Data for this task:
▽

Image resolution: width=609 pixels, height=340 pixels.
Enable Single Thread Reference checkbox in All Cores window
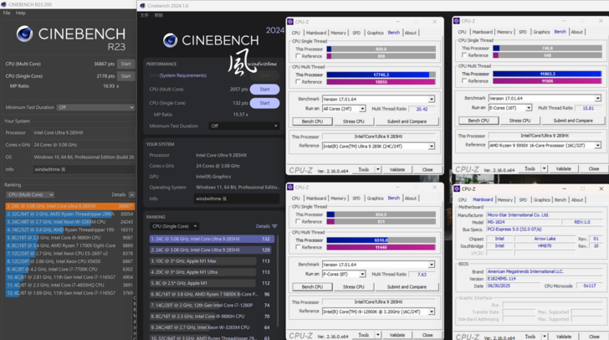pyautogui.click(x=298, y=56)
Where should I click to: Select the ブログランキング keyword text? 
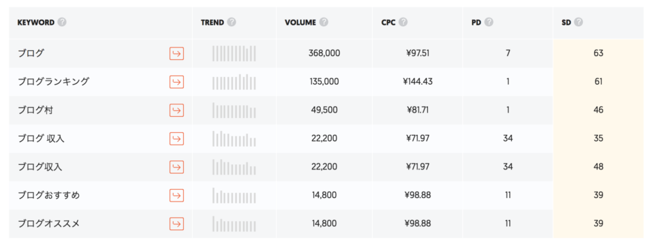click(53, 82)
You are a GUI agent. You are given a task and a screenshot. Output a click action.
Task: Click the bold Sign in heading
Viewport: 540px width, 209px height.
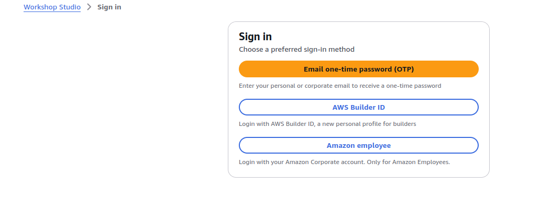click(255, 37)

△
▽

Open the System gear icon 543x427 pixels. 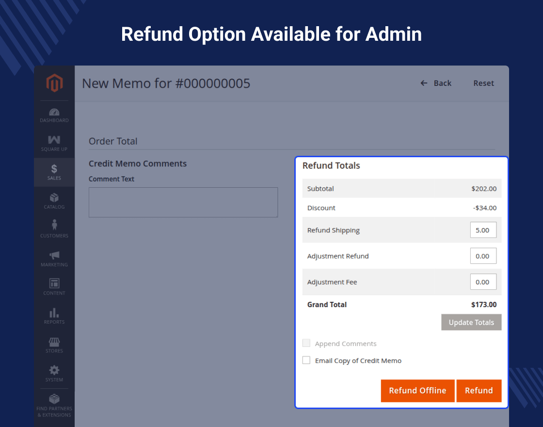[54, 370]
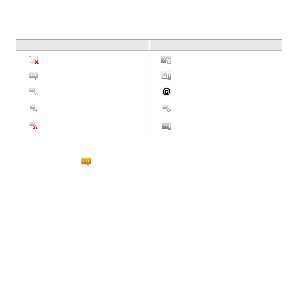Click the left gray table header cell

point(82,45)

△
▽

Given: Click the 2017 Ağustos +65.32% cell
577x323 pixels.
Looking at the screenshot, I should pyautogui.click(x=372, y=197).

△

Brief: Give back exactly the lines of the listing above from the one that contains "Image resolution: width=609" up to and including the one that contains "Task: Click the bold Sign in heading", but not the pictures, and no other lines.

Your solution:
Image resolution: width=609 pixels, height=340 pixels.
Enable Single Thread Reference checkbox in All Cores window
pyautogui.click(x=298, y=56)
Where should I click to: Select the ブログランキング keyword text? 
click(53, 82)
You are a GUI agent. You are given a task and a screenshot. Output a click action.
Task: Click the bold Sign in heading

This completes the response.